If there’s anything that I miss the most from this era, it’s that heady feeling of newness and excitement. The WWW offered so many sights and repositories of information and fandoms, and at college I had unlimited access to it. But it wasn’t before long that my desire to make my own mark started raring up. The only problem was that I was a broke college student, and getting a web domain and host cost money.

Enter GeoCities. With this service, Yahoo granted a free slice of virtual real estate (and an email address) to anyone who wanted to come by and claim that homestead. It wasn’t a massive amount of space, mind you — there were storage limits to keep people from going hog-wild and abusing the system — but it was more than enough to set up fan sites and journals and what have you.

GeoCities was structured in a very unique fashion, too. It was made up of several “neighborhoods,” each hosting a certain theme.  So if you were going to make a scifi-themed site, you’d set up shop in Area 51, but if you were going to shill for Bob Dole or Bill Clinton, you’d want a spot on Capitol Hill. There were neighborhoods for sports, fashion, wine, pets, and so on. Me? I moved into CollegePark, as I figured that I was a college student and all.
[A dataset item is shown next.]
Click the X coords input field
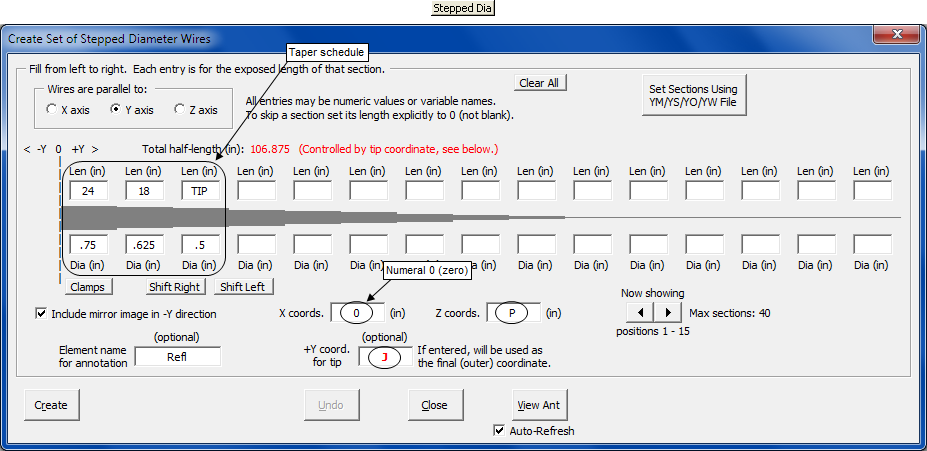 coord(357,313)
Everyone who used GeoCities had to figure out how to format in HTML, and it was a testament to your skill if your site didn’t look like absolute garbage in the end. A hallmark of a GeoCities page is a look that makes your eyeballs bleed — bad frames, dozens of moving GIFs, color clashing, bad font choices, and so on.

Yet it was a riot even so. Everyone was having so much fun with all of these tools, and we’d covet each and every visit to our sites. There were guestbooks for people to leave comments, hit counters of all varieties, web rings to join and promote, MIDI jukeboxes to annoy the ever-loving snot out of any visitor, and so on.

I had a great time expressing my creativity, and this activity led me to make the Mutant Reviewers — a cult movie review site that, indeed, is still going on even to this day.

That can’t be said for Geocities, which was shut down a while back (although many of the sites were preserved by internet historians who like filling their garages with trash). In its place has arisen Neocities, which seems to be offering a lot of the same ideas and structure — just more modernized. While I’m much more comfortable with blogging platforms these days, I applaud Neocities’ creators and the people who are keeping that creative, discovery-driven spirit alive!